Finalement autorisée par Israël, une élue démocrate renonce à se rendre en Cisjordanie (Le Figaro)

Lors d’une conférence de presse donnée lundi, l’élue démocrate musulmane Rashida Tlaib a dénoncé les politiques de Donald Trump et du premier ministre Nétanyahou, ainsi que les conditions qui lui étaient imposées pour se rendre en Cisjordanie.

Rashida Tlaib ne se rendra finalement pas en Palestine pour visiter sa grand-mère. Peinant à maîtriser ses larmes, la seule élue américaine d’origine palestinienne a expliqué lundi, devant la presse, les raisons qui l’ont poussé à renoncer à se rendre en Cisjordanie.

Après avoir reçu l’autorisation de se rendre en Palestine, «pour une visite humanitaire à sa grand-mère», l’élue démocrate a finalement fait volte-face. Elle avait dénoncé alors des «conditions oppressives», qui la restreignaient dans ses mouvements sur place. Lundi durant son intervention, elle s’est est pris au premier ministre israélien, Benyamin Nétanyahou, qu’elle accuse d’avoir obéi à Donald Trump. Le président américain avait en effet déclaré la semaine dernière qu’Israël ferait preuve d’une «grande faiblesse» en acceptant une élue qui a soutenu une campagne de boycott de l’État d’Israël.

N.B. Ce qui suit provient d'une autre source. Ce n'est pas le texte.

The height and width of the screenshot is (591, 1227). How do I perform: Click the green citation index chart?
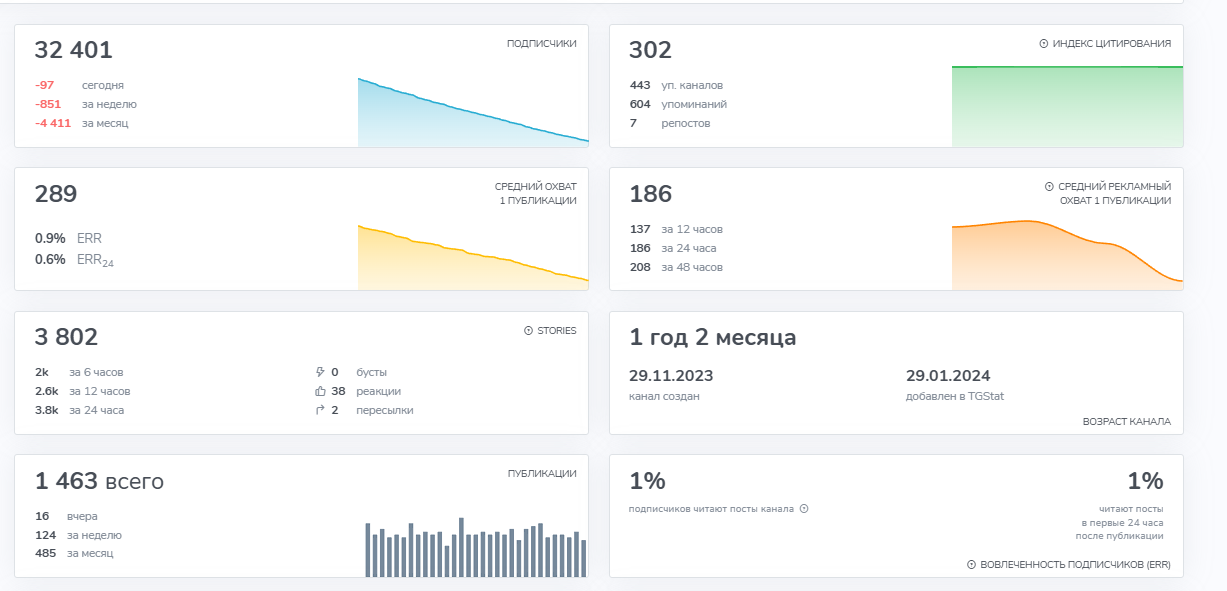click(1066, 106)
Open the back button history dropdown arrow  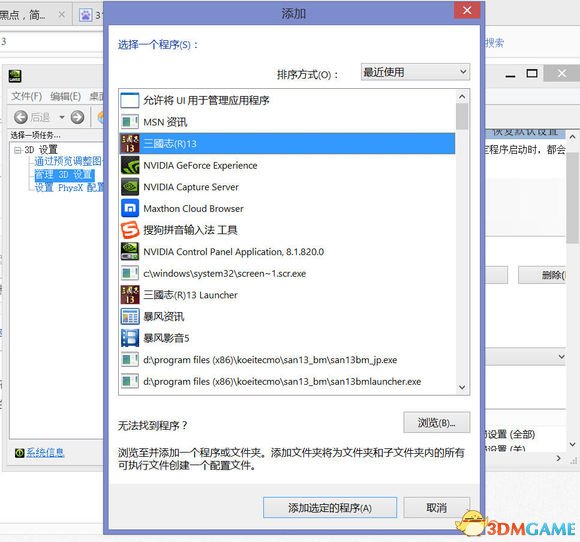tap(62, 117)
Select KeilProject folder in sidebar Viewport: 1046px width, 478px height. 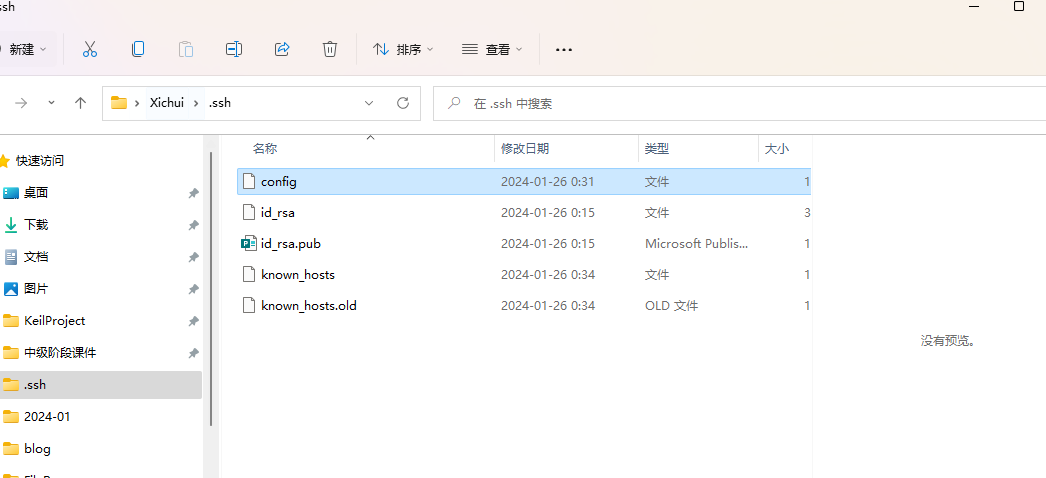(54, 321)
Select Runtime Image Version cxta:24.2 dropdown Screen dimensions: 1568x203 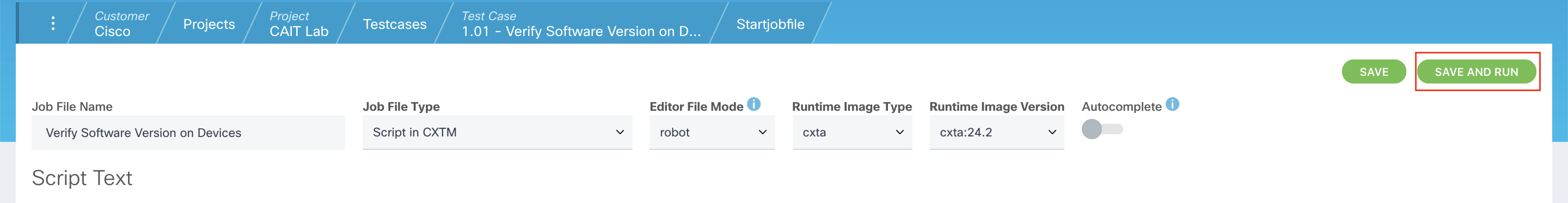tap(996, 132)
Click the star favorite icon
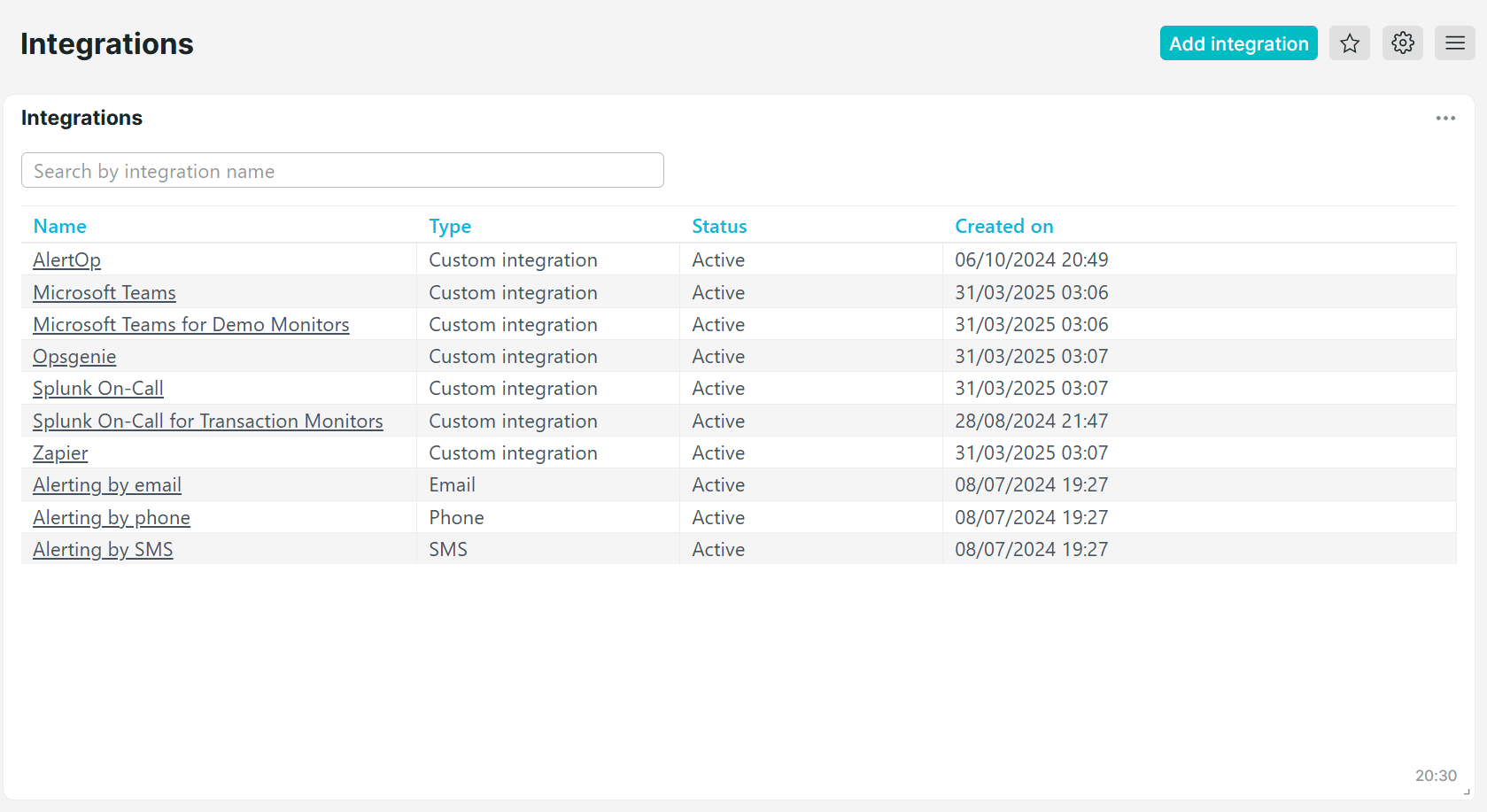Screen dimensions: 1487x812 tap(1349, 43)
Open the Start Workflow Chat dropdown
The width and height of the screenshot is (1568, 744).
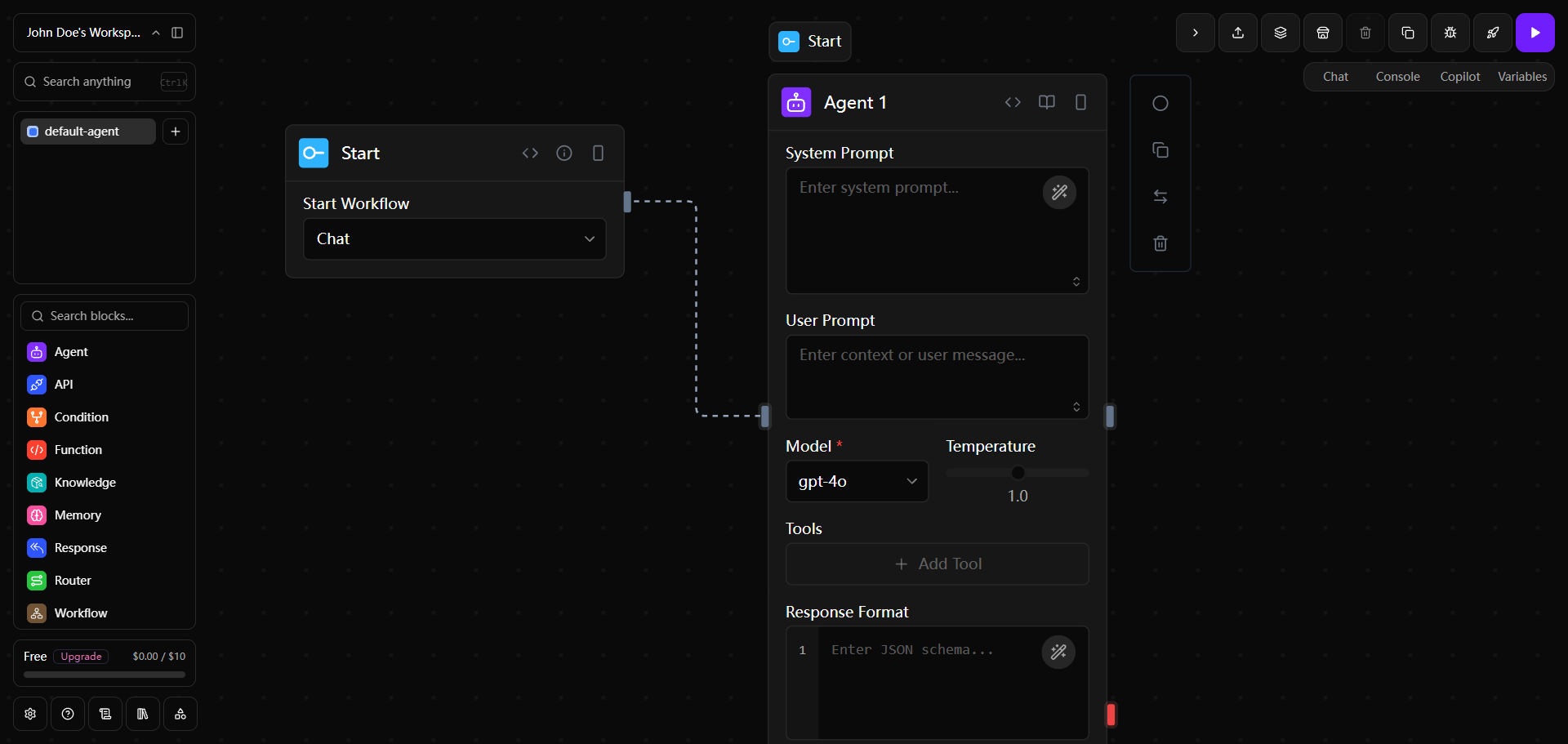coord(454,239)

«Pourquoi devrais-je revenir et me laisser mettre en cage»

Né à Detroit de parents originaire de Palestine, Rashida Tlaib a refusé ce qu’elle a appelé des «conditions oppressives», après avoir discuté avec sa famille. Au cours de l’interview, elle cite sa grand-mère qui vit toujours dans le village de Beit Ur al-Fauqa, près de Ramalha. «Elle m’a dit que j’étais son rêve réalisé, que j’étais son oiseau libre, a-t-elle raconté la voix brisée. Pourquoi devrais-je revenir et me laisser mettre en cage, et m’incliner alors que mon élection a restauré sa dignité pour la première fois? C’est donc en larmes, à trois heures du matin, que nous avons tous décidé, en famille, que je ne pouvais pas y aller tant que je ne serai pas une élue des États-Unis libre», a conclu Rashida Tlaib.

Organisatrice de la conférence de presse, l’élue démocrate Ilhan Omar a pour sa part dénoncé l’interdiction de visite en Israël qui la frappe elle aussi comme «rien de moins que la tentative d’un allié des États-Unis de nier notre capacité à faire notre travail d’élues».

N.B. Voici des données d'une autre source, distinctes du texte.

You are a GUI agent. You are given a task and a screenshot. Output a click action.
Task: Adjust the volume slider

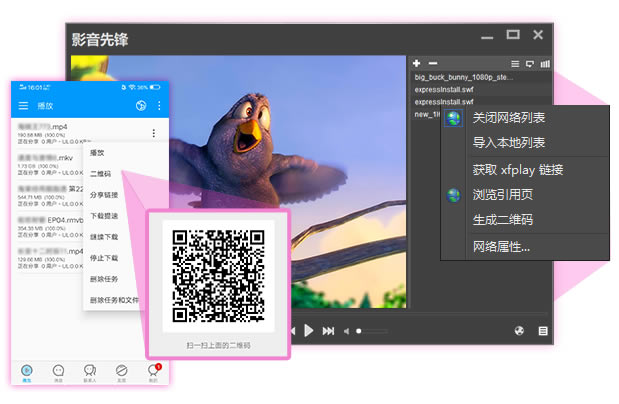coord(372,331)
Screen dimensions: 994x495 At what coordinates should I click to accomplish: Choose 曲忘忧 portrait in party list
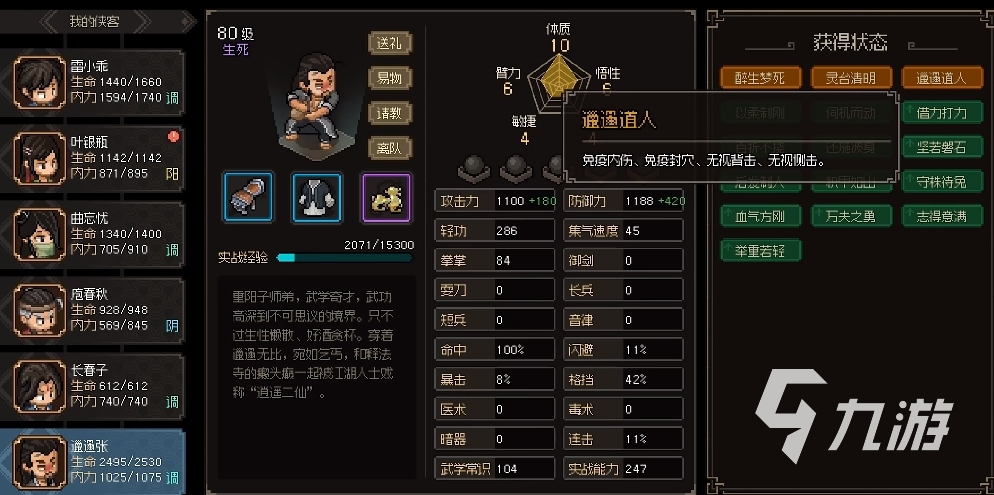pos(41,235)
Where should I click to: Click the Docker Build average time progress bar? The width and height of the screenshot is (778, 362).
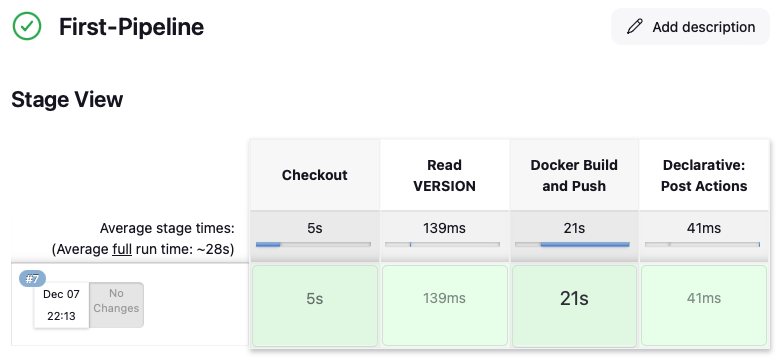pyautogui.click(x=573, y=244)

Si les États-Unis sont un allié historique d’Israël, Rashida Tlaib, et sa comparse Ilhan Omar, sont considérées par plusieurs comme des «ennemies» de l’État hébreu, car militant pour lacampagne BDS qui prône le boycott d’Israël. Or, depuis 2017, une loi israélienne permet aux autorités d’interdire l’entrée aux partisans du mouvement BDS qui appelle au boycott économique, culturel ou scientifique d’Israël afin de protester contre l’occupation des Territoires palestiniens.